Scientific classification
- Kingdom: Animalia
- Phylum: Chordata
- Class: Actinopterygii
- Order: Acanthuriformes
- Family: Sciaenidae
- Genus: Johnius
- Subgenus: Johnius (Johnius)
- Species: J. amblycephalus
- Binomial name: Johnius amblycephalus (Bleeker, 1855)
- Synonyms: Umbrina amblycephala Bleeker, 1855 ; Umbrina dussumieri Valenciennes, 1833 ; Blythia dussumieri (Valenciennes, 1833) ; Dendrophysa dussumieri (Valenciennes, 1833) ; Johnius dussumieri (Valenciennes, 1833) ; Sciaena dussumieri (Valenciennes, 1833) ; Umbrina muelleri Klunzinger, 1879 ;

= Johnius amblycephalus =

- Authority: (Bleeker, 1855)
- Conservation status: LC

Species of fish

Johnius amblycephalus, the bearded croaker, also known as the green-backed croaker or sharp-nosed jewfish, is a marine ray-finned fish belonging to the family Sciaenidae, the drums and croakers.
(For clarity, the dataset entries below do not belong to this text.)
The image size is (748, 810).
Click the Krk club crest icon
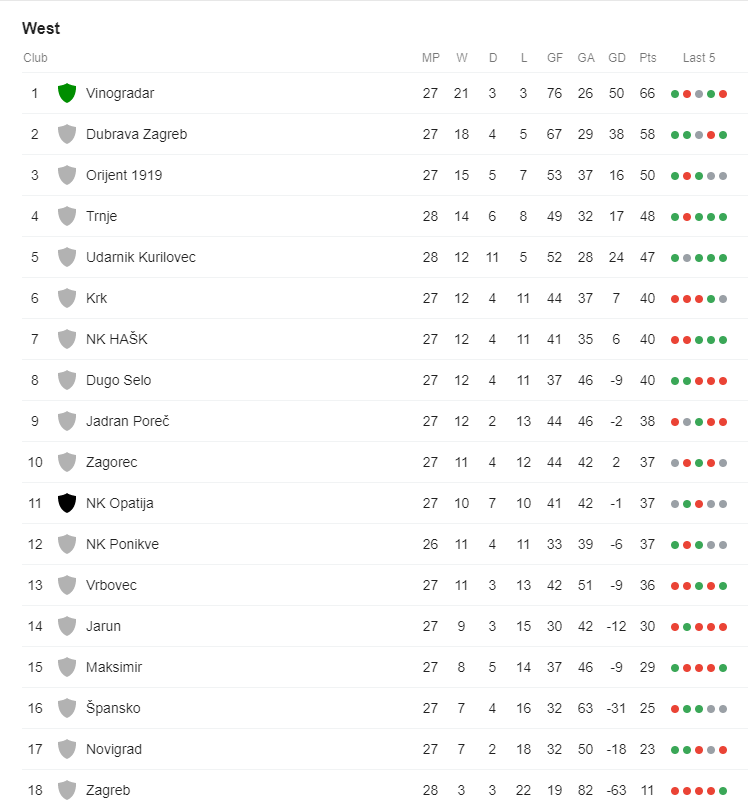(x=67, y=298)
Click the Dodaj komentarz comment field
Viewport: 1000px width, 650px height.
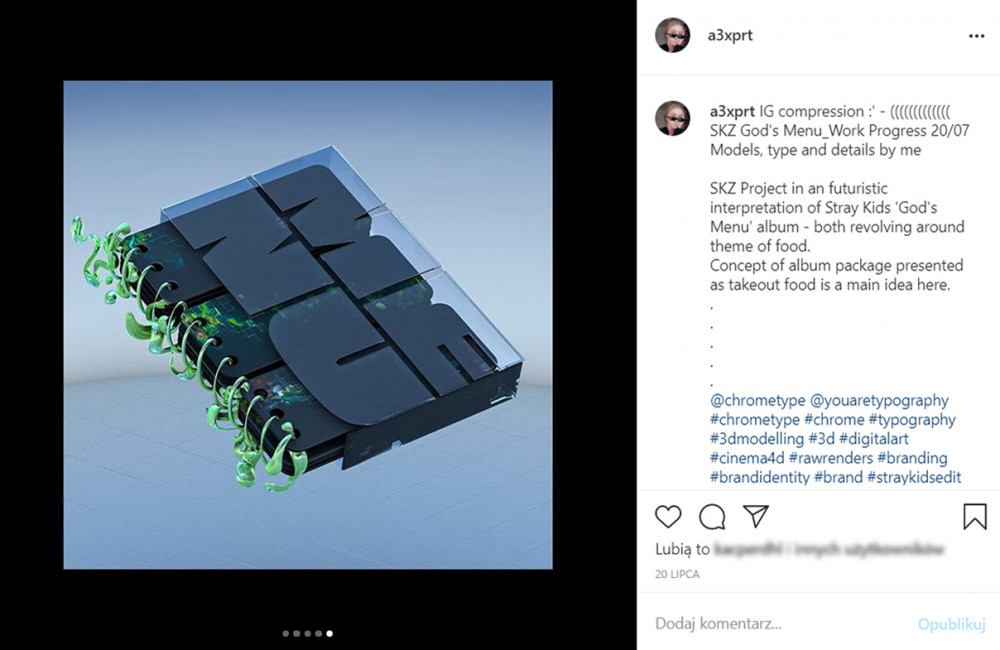point(782,623)
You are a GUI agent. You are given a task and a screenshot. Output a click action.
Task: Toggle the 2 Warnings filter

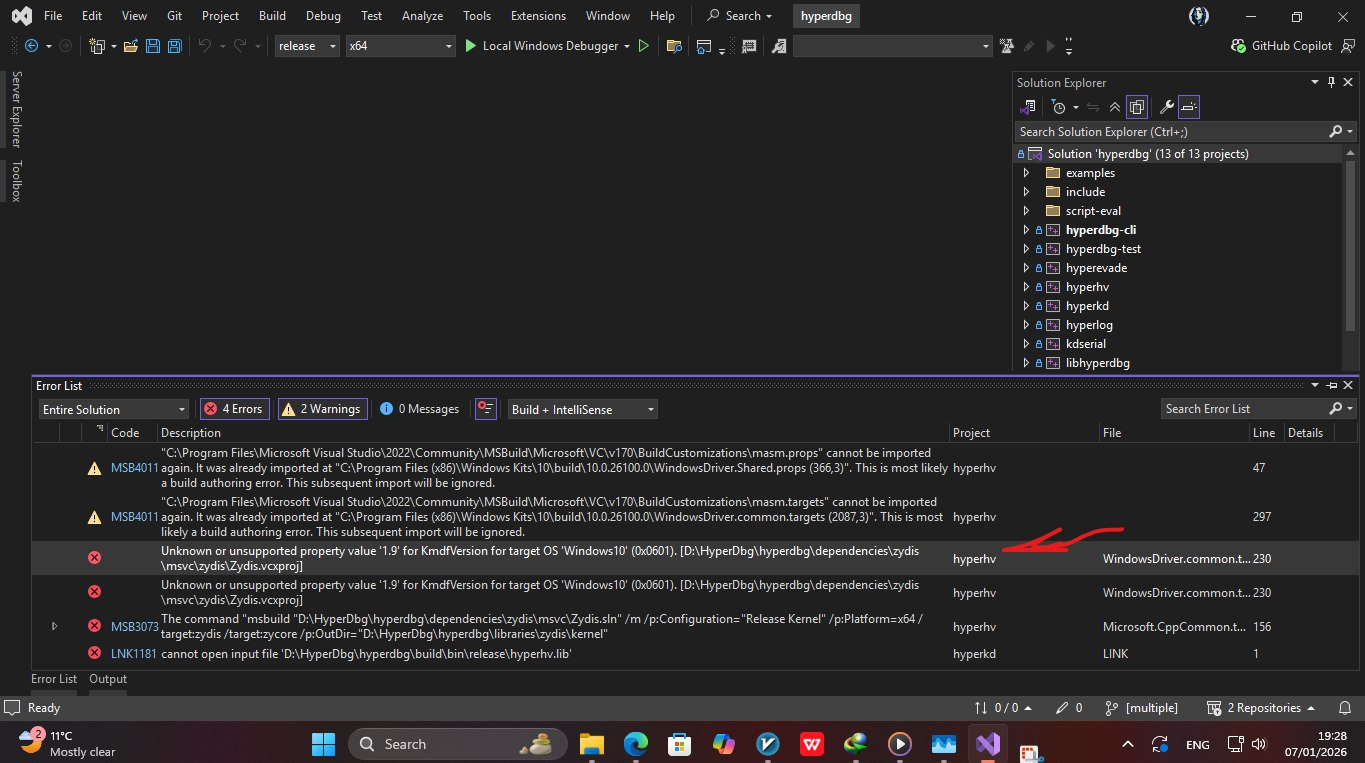321,409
This fish is found in the Indian and Pacific Oceans.

==Taxonomy==
Johnius amblycephalus was first formally described as Umbrina amblycephala in 1855 by the Dutch physician, herpetologist and ichthyologist Pieter Bleeker with its type locality given as Ambon Island. Bleeker's name replaced Umbrina dussumieri which had been coined by Achille Valenciennes in 1833 but which was invalid as it was preoccupied by Georges Cuvier's 1830 Corvina dussumieri. This species is classified within the nominate subgenus of Johnius. This species has been placed in the subfamily Otolithinae by some workers, but the 5th edition of Fishes of the World does not recognise subfamilies within the Sciaenidae which it places in the order Acanthuriformes.

==Etymology==
Johnius amblycephalus has a specific name, amblycephalus, which means "blunt head" and this is an allusion to its relatively blunt snout in comparison to Johnius dussumieri.

==Description==
Johnius amblycaphalus has its dorsal fin supported by a total of 11 spines and between 23 and 26 soft rays while the anal fin is supported by 2 spines and 7 soft rays. The second to the fifth spines in the first dorsal fin are elongated. The rear edge of the caudal fin can be truncate, rhomboidal or s-shaped. The chin has a single thick, blunt barbel. The overall colour is black or dark brown on the back and whitish or pale yellow on the sides and belly. The spiny dorsal fin is black towards its margin. This species has a maximum published total length of 25 cm , although 15 cm is more typical.

==Distribution and habitat==
Johnius amblycephalus is found in the Indo-Pacific region where it occurs from the Persian Gulf to Papua New Guinea, north to southern China and Taiwan and south to Australia. Its presence off Africa is unconfirmed and may be confusion with Johnius fuscolineatus. It is found at depths between 0 and 28 m in shallow coastal waters and estuaries where there are sand, mud or muddy sand substrates as well as among soft corals, sponges, antipathrians, and algae.